━━━ Input data ━━━

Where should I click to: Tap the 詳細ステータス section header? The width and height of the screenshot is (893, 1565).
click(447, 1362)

━━━
━━━ Input data ━━━

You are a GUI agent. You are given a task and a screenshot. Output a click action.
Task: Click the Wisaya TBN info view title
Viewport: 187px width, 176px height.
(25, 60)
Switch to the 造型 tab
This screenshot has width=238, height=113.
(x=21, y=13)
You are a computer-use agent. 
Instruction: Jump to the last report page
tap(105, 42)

━━━

◆ Task objective
Tally up the lines in the data that hold the word "agent". Only the total should be given.

◆ Task response
2